Pixel Power – Automation and Content – how can they coexist?

Pixel Power – Automation and Content – how can they coexist?

IABM Journal

IABM Article

Pixel Power – Automation and Content – how can they coexist?

Tue 17, 06 2025

Pixel Power – Automation and Content – how can they coexist?

Stuart Russell, Head of Marketing, Pixel Power

One of my favorite things to say about our media production world is that I’ve never worked in an industry that is so obsessed with the next generation of technology but is so slow to actually adopt it. Perhaps this conservative tendency is a side-effect of working with content that we see as culturally significant or valuable, or maybe it’s just the recurring 3am nightmare of the screen going black during primetime. But when industry commentators keep lauding the next new shiny thing as a game-changer, customers watch on with their hands on their hips waiting for one of their number to go first, make all the mistakes, and iron out all of the wrinkles.

I don’t say this as a criticism, and technology has clearly made a huge difference to how video content is produced and distributed over the last 50 years, but cooler and more pragmatic heads know that things never move quite as quickly as everyone says they will.

Let’s be honest – we’ve been talking about IP for over a decade, and I still remember an IABM annual conference in 2015 when the majority of hands in the room were raised in agreement to the question ‘will the majority of workflows will be IP by 2020?’. Here we are in 2025 and SDI still lives on.

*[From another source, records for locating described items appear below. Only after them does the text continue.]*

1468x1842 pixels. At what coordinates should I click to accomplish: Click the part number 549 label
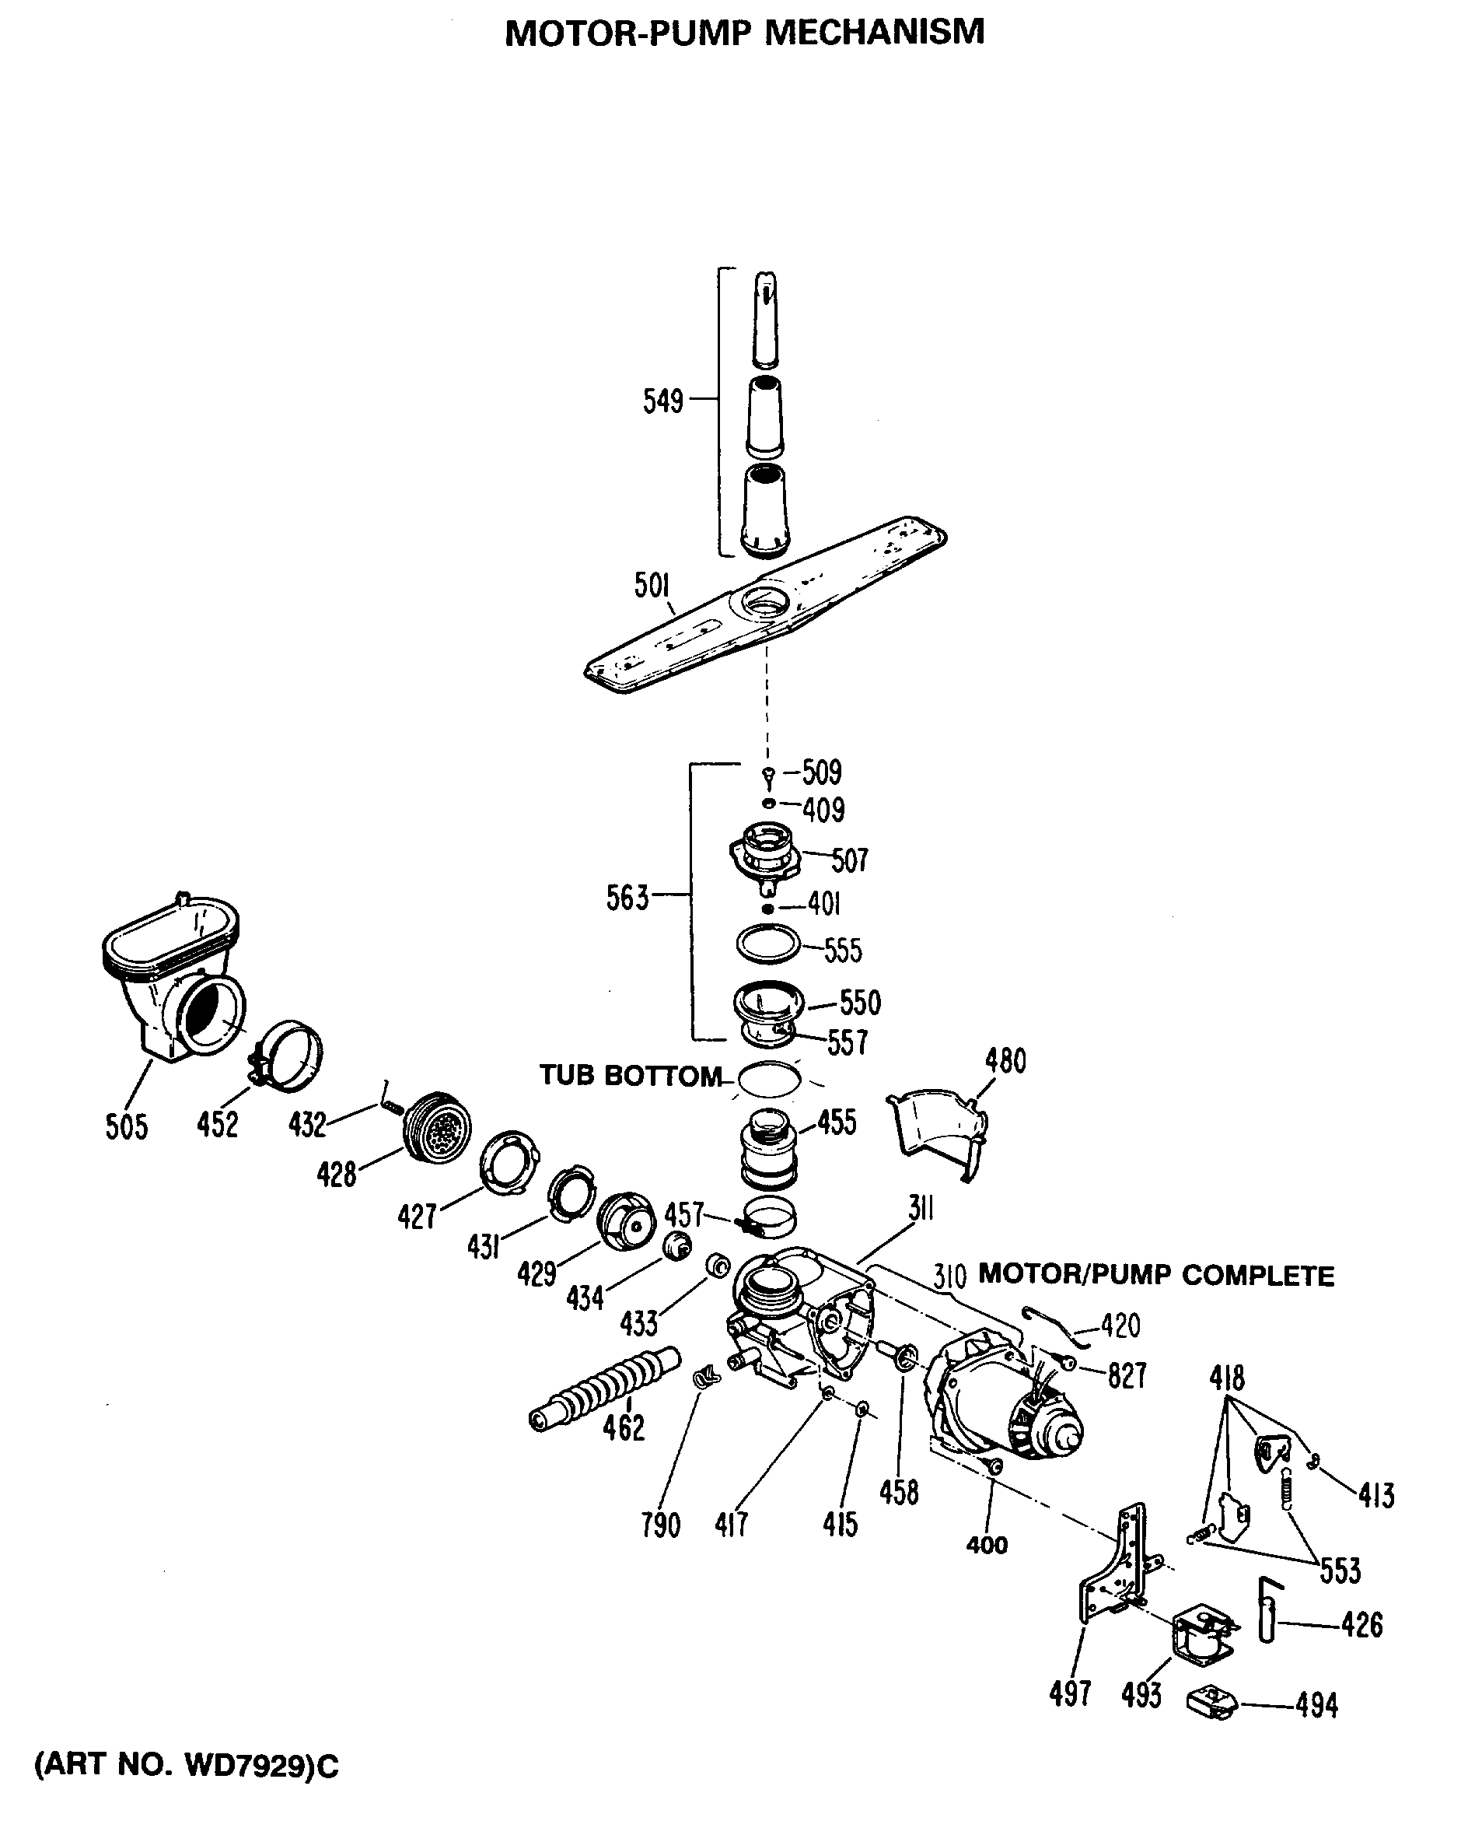point(662,401)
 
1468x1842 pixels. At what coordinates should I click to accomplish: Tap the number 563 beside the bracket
point(627,898)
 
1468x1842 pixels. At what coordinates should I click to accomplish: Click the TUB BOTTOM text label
point(631,1076)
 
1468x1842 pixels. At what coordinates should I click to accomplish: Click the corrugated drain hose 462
point(603,1388)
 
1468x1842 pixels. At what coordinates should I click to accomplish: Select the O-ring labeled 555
point(767,944)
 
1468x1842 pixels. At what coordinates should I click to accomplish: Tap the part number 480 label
point(1005,1061)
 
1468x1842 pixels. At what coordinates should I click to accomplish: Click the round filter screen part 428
point(438,1128)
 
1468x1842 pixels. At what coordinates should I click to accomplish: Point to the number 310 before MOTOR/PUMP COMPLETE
point(949,1277)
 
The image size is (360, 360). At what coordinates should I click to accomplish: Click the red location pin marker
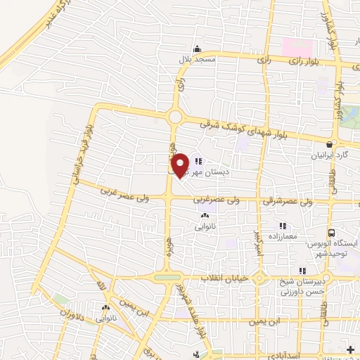point(181,165)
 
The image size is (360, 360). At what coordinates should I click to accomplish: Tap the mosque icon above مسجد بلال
point(198,49)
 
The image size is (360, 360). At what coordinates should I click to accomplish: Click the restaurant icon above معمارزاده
point(283,226)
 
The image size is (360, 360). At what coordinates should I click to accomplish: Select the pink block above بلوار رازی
point(297,47)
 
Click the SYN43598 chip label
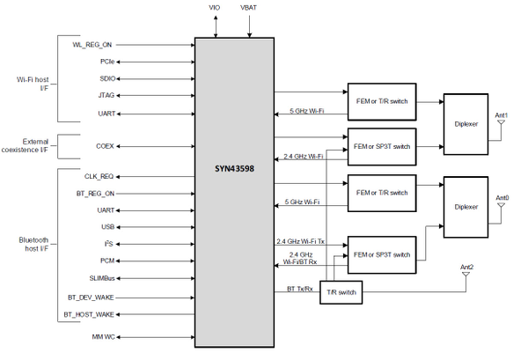(x=233, y=168)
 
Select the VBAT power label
(x=250, y=7)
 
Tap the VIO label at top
(x=215, y=7)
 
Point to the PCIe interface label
(x=106, y=62)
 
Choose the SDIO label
(x=106, y=78)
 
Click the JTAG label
(x=106, y=95)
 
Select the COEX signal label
(x=105, y=145)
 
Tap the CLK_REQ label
(x=99, y=176)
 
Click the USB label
(x=107, y=227)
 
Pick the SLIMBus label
(x=101, y=278)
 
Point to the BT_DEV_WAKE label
(x=92, y=298)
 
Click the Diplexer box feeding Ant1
(x=466, y=124)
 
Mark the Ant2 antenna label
(x=466, y=267)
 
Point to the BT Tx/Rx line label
(x=300, y=289)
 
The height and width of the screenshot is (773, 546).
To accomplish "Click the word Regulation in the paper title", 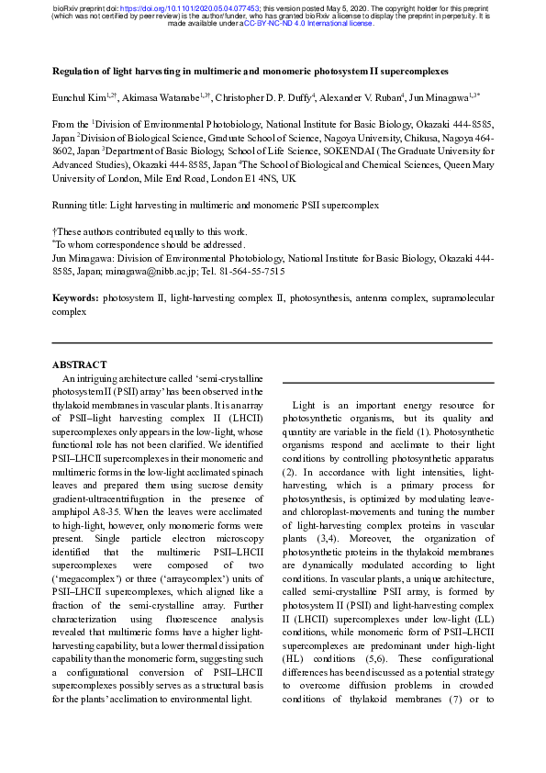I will pyautogui.click(x=78, y=70).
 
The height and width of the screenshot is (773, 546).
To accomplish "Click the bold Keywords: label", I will pyautogui.click(x=74, y=298).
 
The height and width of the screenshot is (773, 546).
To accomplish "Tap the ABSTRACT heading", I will pyautogui.click(x=80, y=364).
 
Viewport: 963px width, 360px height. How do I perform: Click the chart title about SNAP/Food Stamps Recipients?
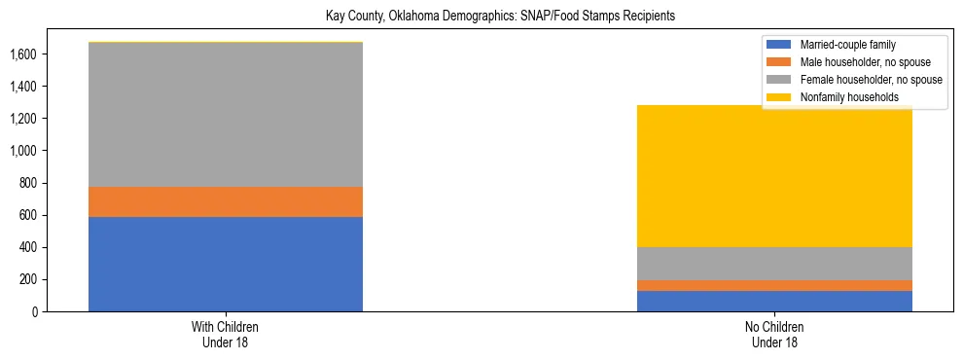coord(481,17)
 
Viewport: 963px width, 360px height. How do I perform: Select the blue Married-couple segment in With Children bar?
coord(226,264)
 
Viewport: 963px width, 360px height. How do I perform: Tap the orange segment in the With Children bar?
coord(226,201)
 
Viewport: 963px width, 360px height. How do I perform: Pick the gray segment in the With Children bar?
coord(226,115)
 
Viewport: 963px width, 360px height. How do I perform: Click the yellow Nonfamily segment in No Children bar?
coord(774,176)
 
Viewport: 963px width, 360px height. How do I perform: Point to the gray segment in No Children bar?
coord(774,264)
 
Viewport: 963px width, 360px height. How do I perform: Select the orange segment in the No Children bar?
coord(774,286)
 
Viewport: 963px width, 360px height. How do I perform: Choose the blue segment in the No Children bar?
coord(774,302)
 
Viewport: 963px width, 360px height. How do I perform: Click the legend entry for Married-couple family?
coord(847,45)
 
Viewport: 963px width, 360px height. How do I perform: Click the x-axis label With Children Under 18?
coord(226,334)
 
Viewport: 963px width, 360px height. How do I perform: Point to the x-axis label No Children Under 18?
coord(774,334)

IP is certainly more prevalent but not ubiquitous, and we’ve seen a number of hot topics and technology platforms float past us and disappear down the river. 3D-TV anyone?

I’m being deliberately provocative, of course, and we have undeniably seen the development and introduction of some really interesting tools that have helped us boost creativity, improve efficiency, reduce the need for dull and repetitive tasks and improve our ability to share and collaborate remotely.

The Covid pandemic may be painful to think back on, but it is hard to deny the mark it has left on our industry when it comes to working practices and its role as a catalyst in accelerating new product development. Those two years were probably the equivalent of five regular years in our industry, as vendors and customers alike sought to develop new tools and methods that would help us respond to forced remote working patterns.

When I consider the last decade, I think that this issue of remote collaboration, sharing and production is one of the more significant themes. Cloud storage costs may remain stubbornly high – one of the obvious barriers to the adoption of full cloud-based production – and the environmental footprint of working in the cloud cannot be ignored – but the ability to move content around remote teams for comment, editing and approvals has been an important shift.

Pre-pandemic, we saw the introduction of innovations such as newsroom automation platforms and robotic studio camera systems. While these solutions were shrewdly marketed by vendors as tools to improve quality, consistency and accuracy – reducing human error and providing more predictable results – the side-effect was almost certainly some redeployment of human resource.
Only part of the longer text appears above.